Santa didn’t forget Jap prison – Billy got a whole piece of candy
By Richard G. Harris, United Press staff writer
WITH THE 1ST CAVALRY DIVISION AT BILIBID PRISON, Philippines (Feb. 5, delayed) – The explosion of Jap demolitions, the rattle of machine-gun fire and the sharp bursts of mortar and artillery shells rattled the walls but Billy and Jamie didn’t seem to hear them.
Billy is 9 and Jamie is 5. They are the children of Dr. and Mrs. Bruce Mathers, of Princeton, New Jersey, and they were telling how Santa Claus didn’t forget them, even last Christmas behind the grim walls of Bilibid Prison.
Billy said he got a whole piece of candy and Jamie got three bananas.
“And I got a cardboard auto from mother and some beautiful pictures, too,” Jamie boasted.
Billy said that was well enough but tomorrow was his birthday and he was going to have a wonderful party.
“You know what I’m going to have for a birthday present?” Billy asked. “We’re going to open a can the Red Cross sent us and I don’t even know what’s in it yet.”

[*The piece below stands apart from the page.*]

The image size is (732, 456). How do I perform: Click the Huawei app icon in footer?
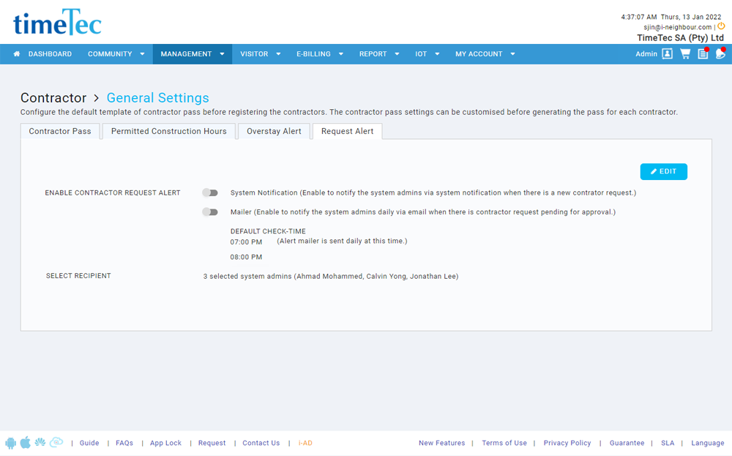coord(40,443)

“Shucks,” said Jamie, “you had that before the Americans came. I bet you get more than that old can.”
Tomorrow is going to be a great day not only for Billy but for all the internees. A notice was posted on their bulletin board that tomorrow they will have cornmeal mush and coffee with both sugar and cream. And the children are going to have milk instead of rice water.

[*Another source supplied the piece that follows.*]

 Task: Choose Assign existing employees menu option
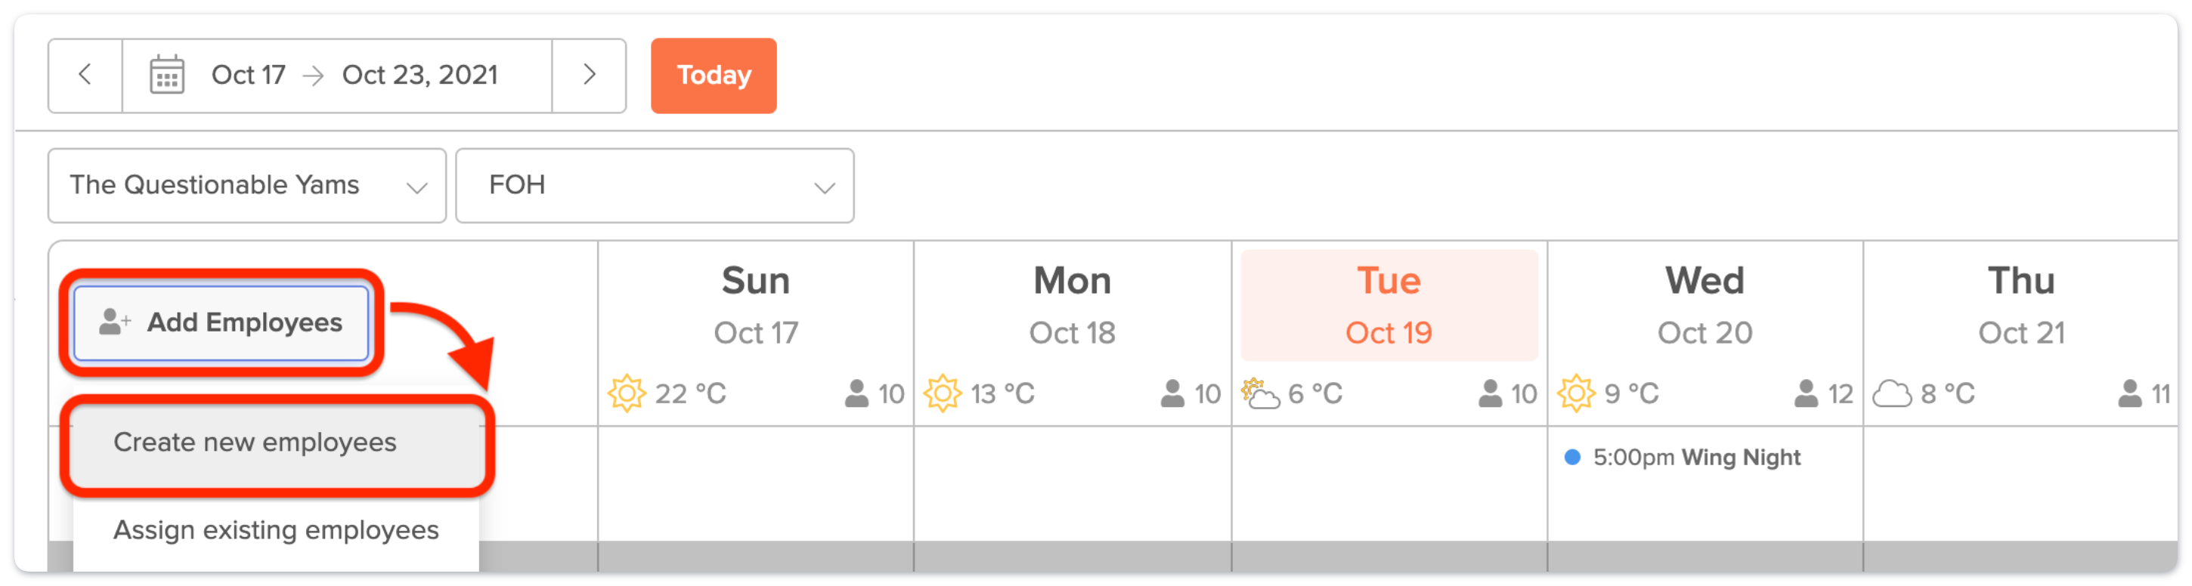pos(276,531)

The youngsters tagged the American soldiers everywhere, asking their parents why they were so big and husky. Most of the young children had never seen any American soldiers who were not emaciated from life in Jap prisons.
The American combat troops, fighting their way forward on short rations, took one look at the children and handed out all the food they had.
The youngsters scrambled over the American equipment despite the still-falling mortar fragments.
Clarence Mount of Henderson, Tennessee, former regular army man in Manila, apologized for the curiosity of his three-year-old daughter, Patricia Jean.
“You see she was born in prison,” he said, “and she never knew anything else.”
Howard Hick of Easton, Pennsylvania, kitchen supervisor at the Santo Tomas Camp, revealed that the Japs had tried to force him to serve dog meat to the interned children just before Christmas.
Only his flat refusal and the threat that both he and Earl Carrol of Palo Alto, California, vice chairman of the Internee Administration Committee, would resign, caused the Japs to withdraw the order.
The Japs had called two men in one day and ordered them to kill all the dogs in camp, numbering about 100, and use the meat on the chow line.
“Dog meat is much like monkey meat,” said the Jap officer, “and people eat monkey meat.”
When the Americans objected that the dogs were diseased, the Jap said: “But there are many good dogs. The children need chow. You kill the dogs and feed the children.”